John Hornor Wisner had spent years navigating the China trade before he decided to put down roots in New Jersey. In 1889 he purchased about 12 acres from the Swain farm and hired the New York architectural firm Babb, Cook and Willard to build a Colonial Revival house that faced south over the rolling Watchung hills. For the grounds, he turned to Calvert Vaux — the landscape architect who co-designed Central Park with Frederick Law Olmsted. Wisner and his wife Isabelle, whose three children had been born in China, called their new home 'The Clearing.' Working with Vaux, they planted specimen trees that still stand today, created wandering flower beds, and laid out a meandering path that invited exploration rather than efficiency. It was a garden designed for contemplation.

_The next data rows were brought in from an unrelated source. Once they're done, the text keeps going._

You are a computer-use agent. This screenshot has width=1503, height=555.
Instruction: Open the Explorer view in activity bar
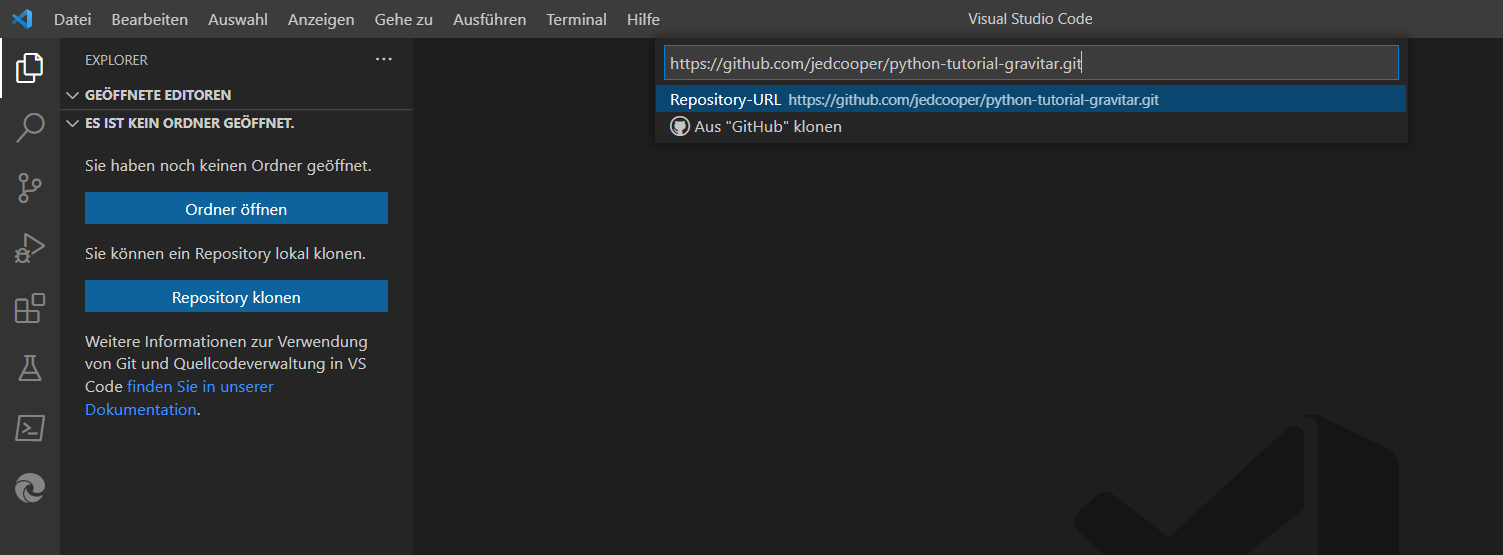[x=30, y=68]
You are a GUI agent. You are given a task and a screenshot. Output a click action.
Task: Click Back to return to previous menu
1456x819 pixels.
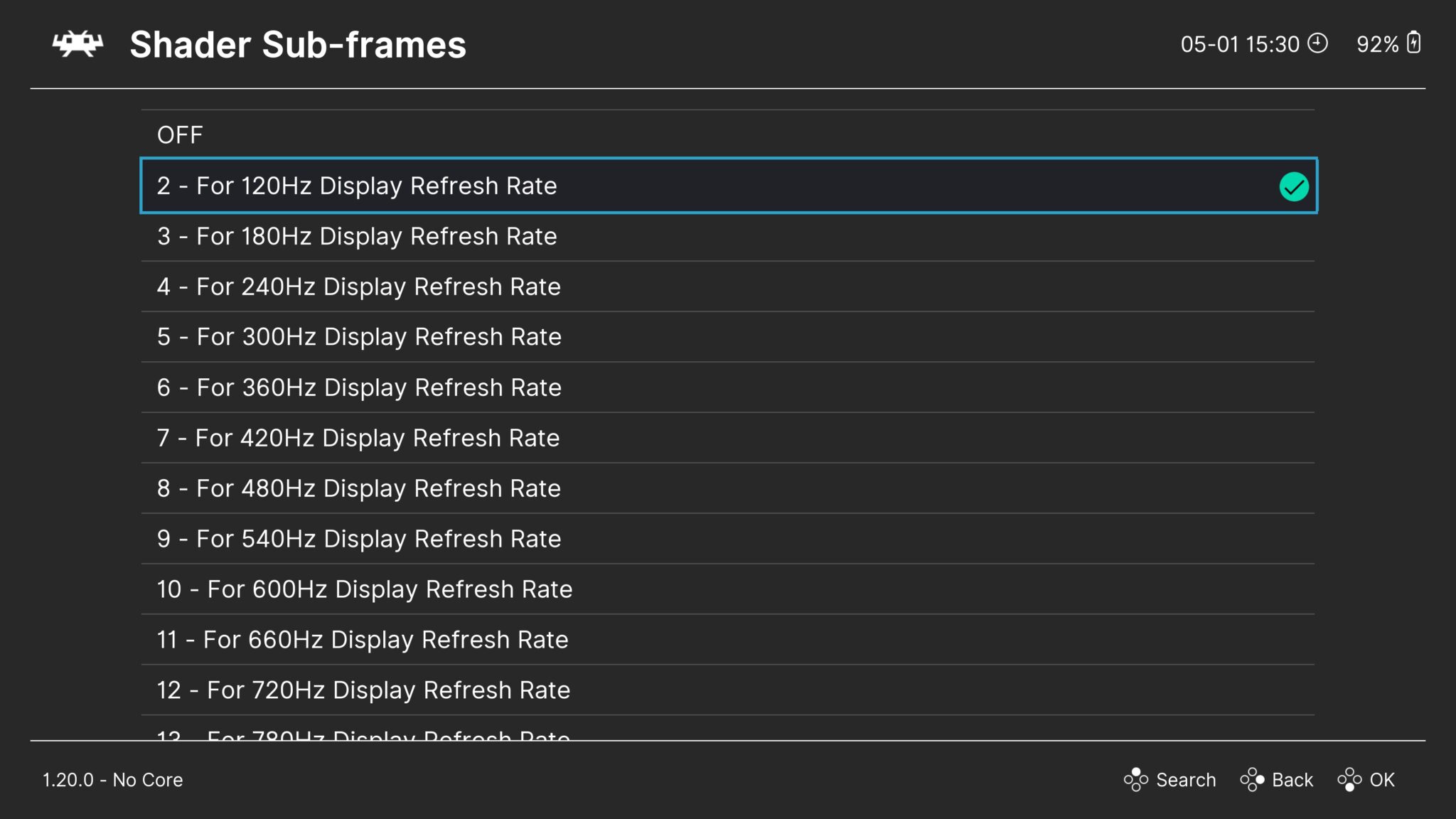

In 1916, the estate passed to Richard and Susie Reeves. Where the Wisners had built broadly, Susie Reeves refined. Between 1924 and 1925 she commissioned two of the most prominent landscape architects of the era: Ellen Biddle Shipman and Carl F. Pilat. Shipman, one of the first professional women landscape designers in America, brought a naturalistic sensibility to the formal garden beds. Pilat, who had trained in Germany before working on parks throughout New York, added structure to what might otherwise have drifted into wildness. The result was a layering of visions across decades — Vaux's specimen plantings, Shipman's perennial compositions, and Pilat's organized beds all coexisting on the same ground, each era legible in the landscape.
The property eventually transitioned from private estate to public institution, becoming the only arboretum in Union County. In 1993, it was listed on the National Register of Historic Places under its original name, The Clearing — a recognition of both its architectural heritage and its significance as a work of designed landscape. Today the arboretum's features include the Wesson Nature Grove, a Lilac Garden, an Herb Garden, a Vernal Pool, and woodland trails that weave through the mature trees Wisner and Vaux planted more than a century ago. Since 2014, a small herd of Nubian goats has served as a living landscaping crew, clearing excess vegetation from sections of the property.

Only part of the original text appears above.